In the last several years there's been this uncomfortable for me shift. I've heard that I can't want to protect or love someone who doesn't look like me if I see fault in DEI practices. I've heard I'm too priviledged. I've heard I'm not making room or sharing my space. I've felt like I needed to check myself, hearing that I'm probably racist if I hold my purse close to me when someone with different skin color than me walks by me in an alley. I've listened and wrestled and self inspected. Digging ruthlessly to root out or find whatever it is they say is wrong with me. Thinking they must be right and I need to listen because that young girl I was promised to always listen. Angst and anger.
Then I started coming across more and more black people that I wanted to follow on X. But more impotant than the color of their skin; people who believe what I believe. Morally. Ethically. Politically. Spiritually. Another shift came, one that brings back passion and inspiration. I'm inspired to hear that they're not against me or angry with me. I'm inspired to hear that they stand with me and I with them. I'm inspired to hear that they don't believe that I was born with some racist predispostion because I was born white. I'm relieved to hear that they don't think that I think I'm superior to them, because I don't.
The heores of my hometown and the heroes I learned of growing up fought for that to be reality, for us to stand together; on shared morals, shared religious views, shared political views and shared ethical issues and never once consider the color of ones skin when deciding who to stand by. That childhood inspiration has never left me and this most recent shift makes me so hopeful that we are closer than we have ever been in making that dream a reality.
Have I clutched my purse when a black man with a hood up and downcast eyes has walked by? You betcha. But I've done the same thing when that sketchy white dude with the leather vest and skull tattoo on his neck walks by.

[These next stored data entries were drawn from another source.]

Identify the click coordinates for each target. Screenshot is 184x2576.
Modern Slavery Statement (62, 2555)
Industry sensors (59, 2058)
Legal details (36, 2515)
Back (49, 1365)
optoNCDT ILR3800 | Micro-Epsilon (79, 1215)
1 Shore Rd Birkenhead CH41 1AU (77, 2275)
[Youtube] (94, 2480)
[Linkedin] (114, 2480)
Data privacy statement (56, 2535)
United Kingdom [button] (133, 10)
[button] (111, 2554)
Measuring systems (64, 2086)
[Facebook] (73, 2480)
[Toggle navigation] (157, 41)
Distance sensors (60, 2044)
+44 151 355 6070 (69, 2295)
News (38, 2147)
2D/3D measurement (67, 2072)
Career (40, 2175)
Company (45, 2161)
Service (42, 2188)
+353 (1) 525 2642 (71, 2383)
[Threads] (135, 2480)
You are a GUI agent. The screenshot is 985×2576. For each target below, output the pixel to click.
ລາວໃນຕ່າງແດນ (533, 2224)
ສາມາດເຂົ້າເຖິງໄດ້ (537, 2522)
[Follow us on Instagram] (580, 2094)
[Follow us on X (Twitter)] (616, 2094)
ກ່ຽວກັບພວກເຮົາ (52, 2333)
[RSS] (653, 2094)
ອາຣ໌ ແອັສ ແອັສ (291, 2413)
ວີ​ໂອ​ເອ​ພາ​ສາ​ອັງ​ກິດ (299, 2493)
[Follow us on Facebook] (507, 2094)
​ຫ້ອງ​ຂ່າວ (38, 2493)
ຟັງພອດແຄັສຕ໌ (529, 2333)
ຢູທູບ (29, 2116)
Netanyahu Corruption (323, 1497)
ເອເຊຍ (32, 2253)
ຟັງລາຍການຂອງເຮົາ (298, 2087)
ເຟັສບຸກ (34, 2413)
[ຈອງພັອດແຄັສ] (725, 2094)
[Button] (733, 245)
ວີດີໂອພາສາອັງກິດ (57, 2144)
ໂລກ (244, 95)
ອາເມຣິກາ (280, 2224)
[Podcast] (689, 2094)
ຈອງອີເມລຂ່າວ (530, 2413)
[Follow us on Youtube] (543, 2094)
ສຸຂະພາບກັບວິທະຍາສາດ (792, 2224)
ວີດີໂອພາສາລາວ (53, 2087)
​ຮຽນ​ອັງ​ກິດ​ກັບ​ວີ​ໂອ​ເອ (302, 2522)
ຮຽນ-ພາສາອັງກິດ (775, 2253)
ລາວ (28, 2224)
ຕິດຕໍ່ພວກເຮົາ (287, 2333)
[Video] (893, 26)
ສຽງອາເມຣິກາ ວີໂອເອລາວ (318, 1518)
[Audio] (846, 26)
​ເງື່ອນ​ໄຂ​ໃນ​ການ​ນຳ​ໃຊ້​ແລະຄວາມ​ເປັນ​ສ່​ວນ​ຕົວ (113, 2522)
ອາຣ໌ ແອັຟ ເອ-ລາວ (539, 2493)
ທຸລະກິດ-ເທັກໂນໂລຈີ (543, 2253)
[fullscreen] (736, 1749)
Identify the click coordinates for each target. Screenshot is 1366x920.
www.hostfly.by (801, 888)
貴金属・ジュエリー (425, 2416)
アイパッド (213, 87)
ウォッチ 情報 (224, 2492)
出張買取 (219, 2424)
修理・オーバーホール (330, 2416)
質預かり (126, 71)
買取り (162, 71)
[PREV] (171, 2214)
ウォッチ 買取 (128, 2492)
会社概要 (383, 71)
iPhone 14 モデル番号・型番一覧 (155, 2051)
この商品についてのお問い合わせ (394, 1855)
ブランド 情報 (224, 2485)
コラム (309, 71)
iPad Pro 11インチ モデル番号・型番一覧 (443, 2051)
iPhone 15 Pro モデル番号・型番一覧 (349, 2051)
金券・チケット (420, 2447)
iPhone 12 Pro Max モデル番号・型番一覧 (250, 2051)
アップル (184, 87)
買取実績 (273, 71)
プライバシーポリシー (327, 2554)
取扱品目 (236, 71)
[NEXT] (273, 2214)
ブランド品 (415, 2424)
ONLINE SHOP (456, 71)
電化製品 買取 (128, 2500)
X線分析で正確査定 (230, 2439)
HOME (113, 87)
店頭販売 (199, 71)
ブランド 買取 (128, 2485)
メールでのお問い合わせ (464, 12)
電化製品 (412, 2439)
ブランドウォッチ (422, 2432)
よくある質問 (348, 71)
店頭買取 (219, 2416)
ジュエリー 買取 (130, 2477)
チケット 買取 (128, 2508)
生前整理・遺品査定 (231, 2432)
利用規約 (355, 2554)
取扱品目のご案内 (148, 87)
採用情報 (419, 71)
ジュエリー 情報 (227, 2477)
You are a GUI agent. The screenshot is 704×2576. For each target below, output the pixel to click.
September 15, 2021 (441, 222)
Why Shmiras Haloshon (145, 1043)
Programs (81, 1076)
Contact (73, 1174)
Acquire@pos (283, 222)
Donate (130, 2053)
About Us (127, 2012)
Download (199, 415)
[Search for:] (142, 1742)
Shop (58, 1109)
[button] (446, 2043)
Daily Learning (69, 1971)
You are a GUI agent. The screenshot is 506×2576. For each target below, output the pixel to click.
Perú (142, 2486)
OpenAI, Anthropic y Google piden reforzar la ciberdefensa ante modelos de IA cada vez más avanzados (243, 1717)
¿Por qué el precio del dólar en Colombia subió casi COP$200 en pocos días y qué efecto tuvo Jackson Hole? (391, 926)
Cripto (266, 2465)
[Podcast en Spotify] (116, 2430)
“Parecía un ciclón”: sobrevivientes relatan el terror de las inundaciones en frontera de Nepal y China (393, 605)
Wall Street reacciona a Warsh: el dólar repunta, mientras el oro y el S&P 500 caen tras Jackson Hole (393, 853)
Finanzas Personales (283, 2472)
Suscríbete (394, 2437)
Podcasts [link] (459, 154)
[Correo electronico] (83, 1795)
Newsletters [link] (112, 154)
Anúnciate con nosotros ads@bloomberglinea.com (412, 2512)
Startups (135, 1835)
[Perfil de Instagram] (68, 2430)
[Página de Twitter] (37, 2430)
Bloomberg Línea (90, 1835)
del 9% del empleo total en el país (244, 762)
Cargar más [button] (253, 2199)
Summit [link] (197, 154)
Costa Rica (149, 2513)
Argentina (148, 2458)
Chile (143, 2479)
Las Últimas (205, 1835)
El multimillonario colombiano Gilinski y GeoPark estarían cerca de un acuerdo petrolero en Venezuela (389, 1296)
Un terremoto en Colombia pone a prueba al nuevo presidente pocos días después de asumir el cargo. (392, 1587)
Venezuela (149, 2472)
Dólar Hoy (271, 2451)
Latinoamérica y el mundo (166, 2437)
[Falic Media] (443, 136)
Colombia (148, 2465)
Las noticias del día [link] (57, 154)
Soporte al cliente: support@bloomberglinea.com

Because it's never been about the color of someones skin, it's always been about the look and gaze of their eyes. There are good and bad people of every race and ethnicity.
We just have to keep looking each other in the eye in order to see the heart or in some cases the hate of each person. I'm so glad to know and understand that. I hope I always make my hometown ancestors proud. I hope I never forget to look everyone I meet in the eyes and that I learn the intentions of their heart. Maybe I'll gain some angry responses from these words but maybe I'll also gain some friends. Friends of all colors that share the most important characteristic: kind eyes.
John 7:24 Stop judging by mere appearances, but instead judge correctly.